S3-DST: Structured Open-Domain Dialogue Segmentation and State Tracking in the Era of LLMs
Das, Sarkar Snigdha Sarathi, Shah, Chirag, Wan, Mengting, Neville, Jennifer, Yang, Longqi, Andersen, Reid, Buscher, Georg, Safavi, Tara
The traditional Dialogue State Tracking (DST) problem aims to track user preferences and intents in user-agent conversations. While sufficient for task-oriented dialogue systems supporting narrow domain applications, the advent of Large Language Model (LLM)-based chat systems has introduced many real-world intricacies in open-domain dialogues. These intricacies manifest in the form of increased complexity in contextual interactions, extended dialogue sessions encompassing a diverse array of topics, and more frequent contextual shifts. To handle these intricacies arising from evolving LLM-based chat systems, we propose joint dialogue segmentation and state tracking per segment in open-domain dialogue systems. Assuming a zero-shot setting appropriate to a true open-domain dialogue system, we propose S3-DST, a structured prompting technique that harnesses Pre-Analytical Recollection, a novel grounding mechanism we designed for improving long context tracking.
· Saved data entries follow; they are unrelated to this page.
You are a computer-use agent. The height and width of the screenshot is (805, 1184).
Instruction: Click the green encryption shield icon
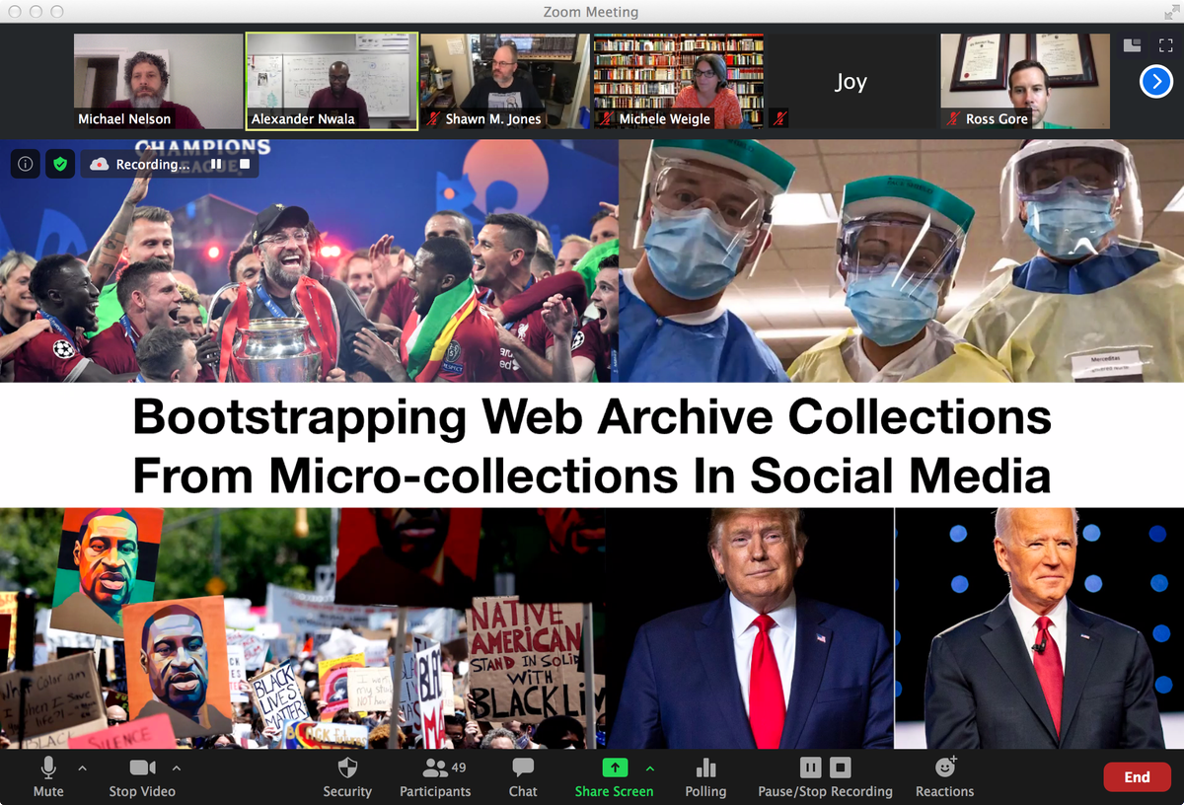point(60,164)
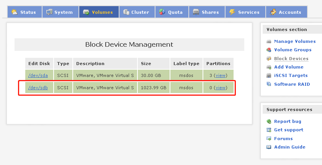Click the Volume Groups icon

coord(269,50)
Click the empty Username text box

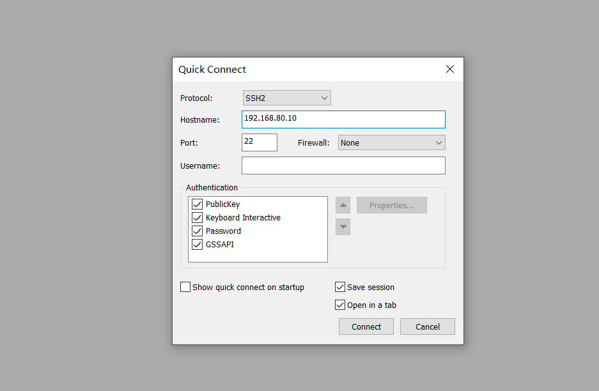[343, 165]
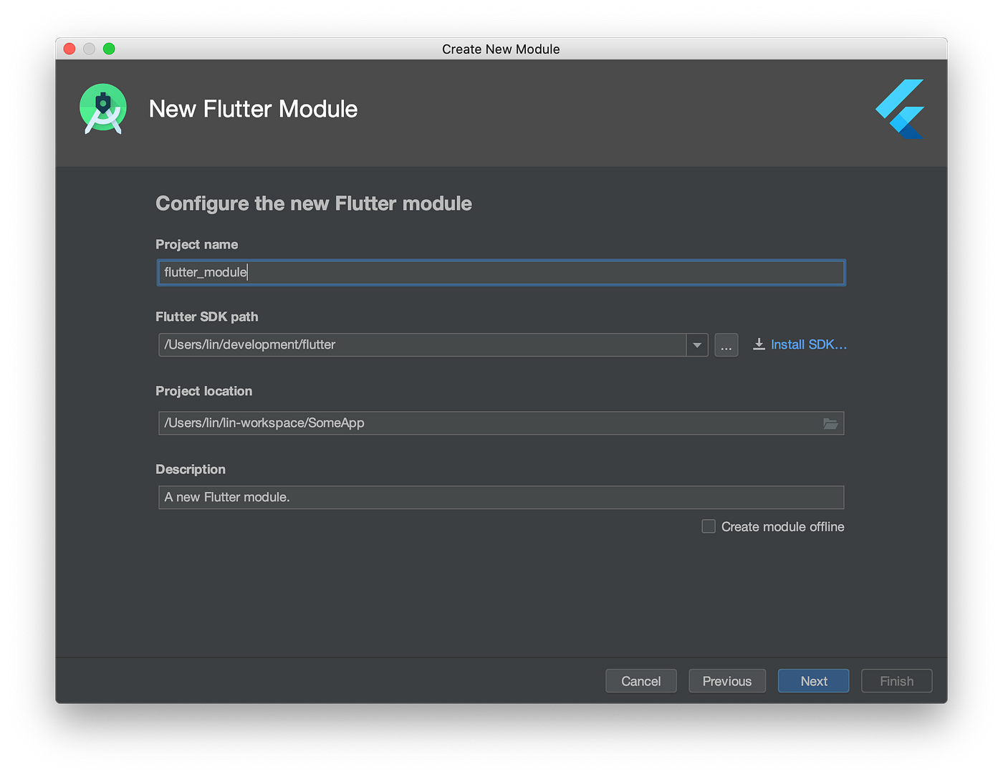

To demonstrate the efficacy of our proposed approach in joint segmentation and state tracking, we evaluate S3-DST on a proprietary anonymized open-domain dialogue dataset, as well as publicly available DST and segmentation datasets. Across all datasets and settings, S3-DST consistently outperforms the state-of-the-art, demonstrating its potency and robustness the next generation of LLM-based chat systems.